Rodrigo Valenzuela (b. 1982, Santiago, Chile) completed an art history degree at the University of Chile (2004), then worked in construction while making art over his first decade in the United States, completing an MFA at University of Washington in 2012. Using staged scenes and digital interventions, Valenzuela’s photography, video and installation work is rooted in the contradictory traditions of documentary and fiction, often involving narratives around immigration and the working class. 
 
Valenzuela’s many residencies include a Core Fellowship at the Museum of Fine Arts, Houston (Texas), Skowhegan (Maine), Bemis Center (Nebraska), and the Center for Photography at Woodstock (New York).

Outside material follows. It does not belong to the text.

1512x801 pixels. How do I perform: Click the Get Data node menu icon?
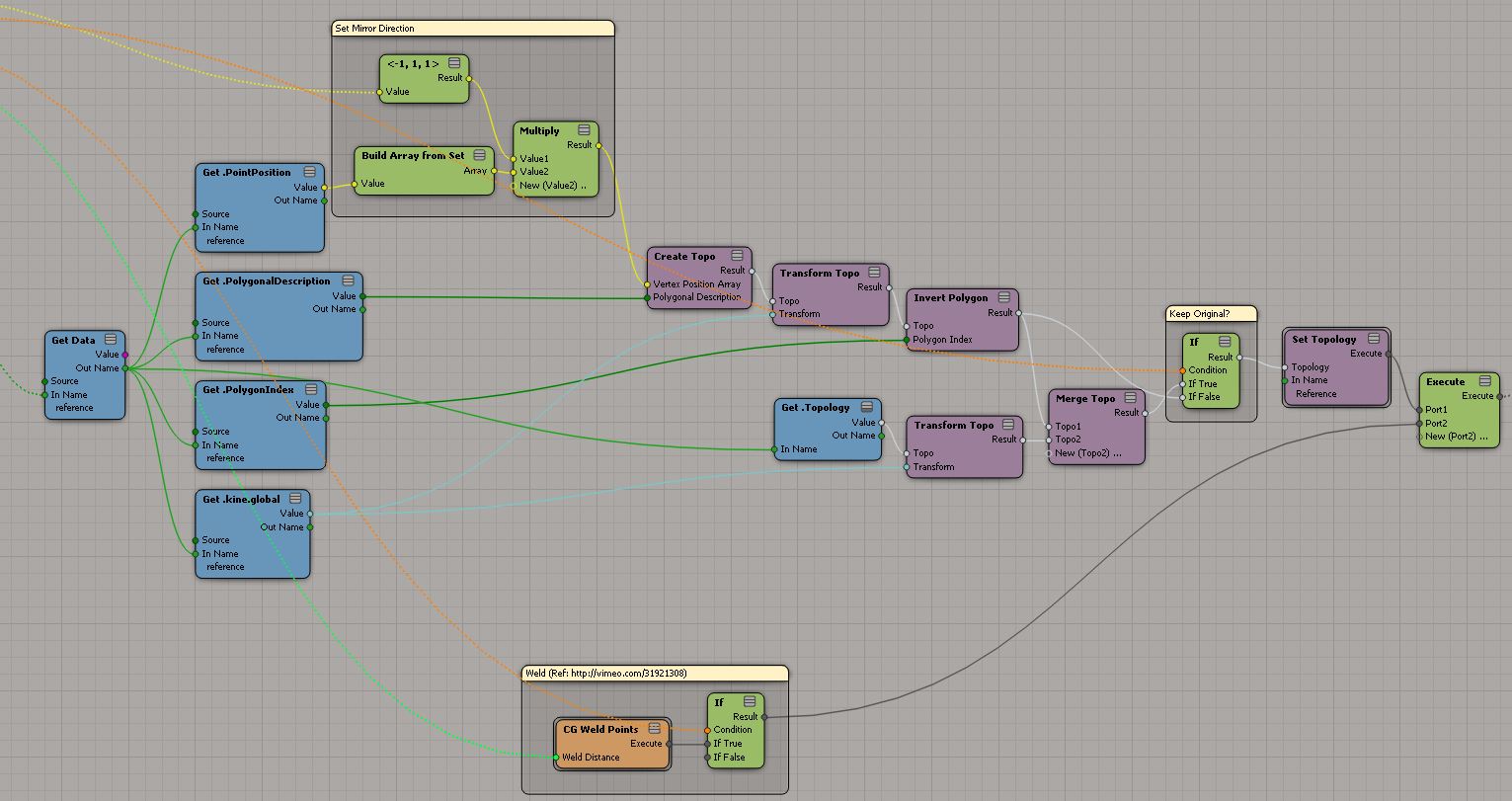click(x=111, y=340)

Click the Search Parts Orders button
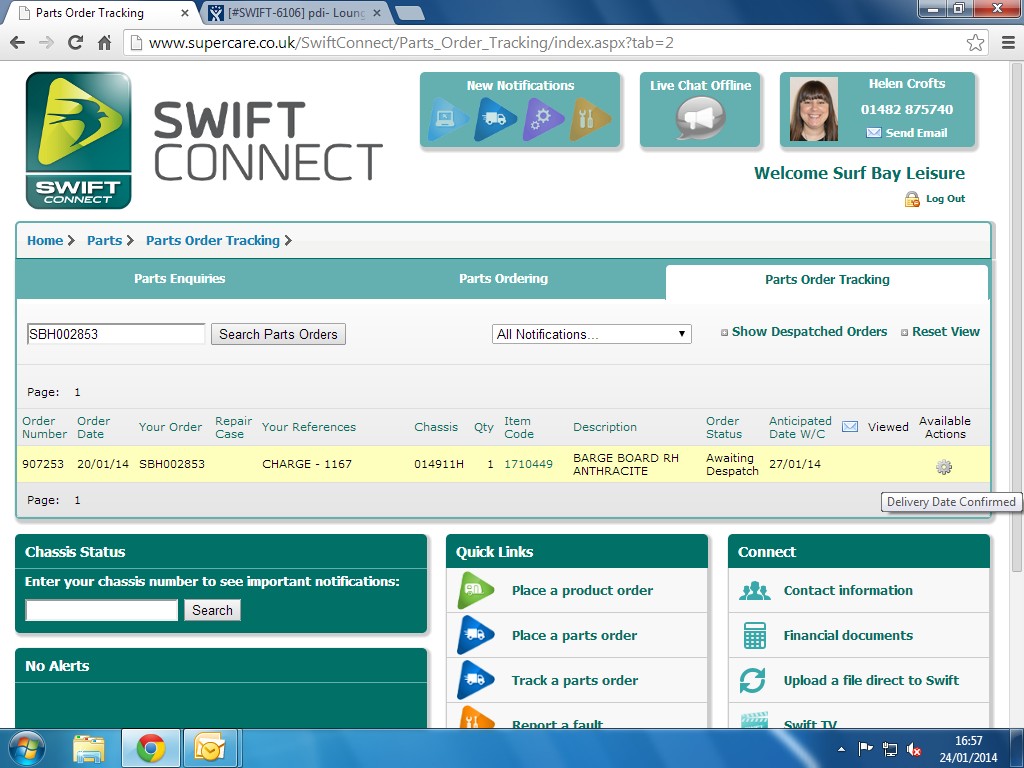point(278,334)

Notable solo exhibitions include the Frye Art Museum, Seattle (2015), Museo de Arte Contemporaneo, Santiago (2015), Upfor Gallery, Portland, OR (2017 and 2015), envoy enterprises, New York (2017 and 2015), Galerie Lisa Kandlhofer, Vienna (2016), David Shelton Gallery, Houston (2016), His film The Unwaged will premier at the Portland Art Museum (Oregon) in fall of 2017. He was awarded an Artist Trust Arts Innovator Award (2014) and is in the collections of the Frye Art Museum, Seattle; Samuel Dorsky Museum of Art, New Paltz; the de Bont collection and Dimensional Fund Advisors, among others. Valenzuela is in Open Sessions 10 at The Drawing Center, New York through Summer 2017. Rodrigo Valenzuela is an assistant professor in the Department of Photography at UCLA beginning Fall 2017.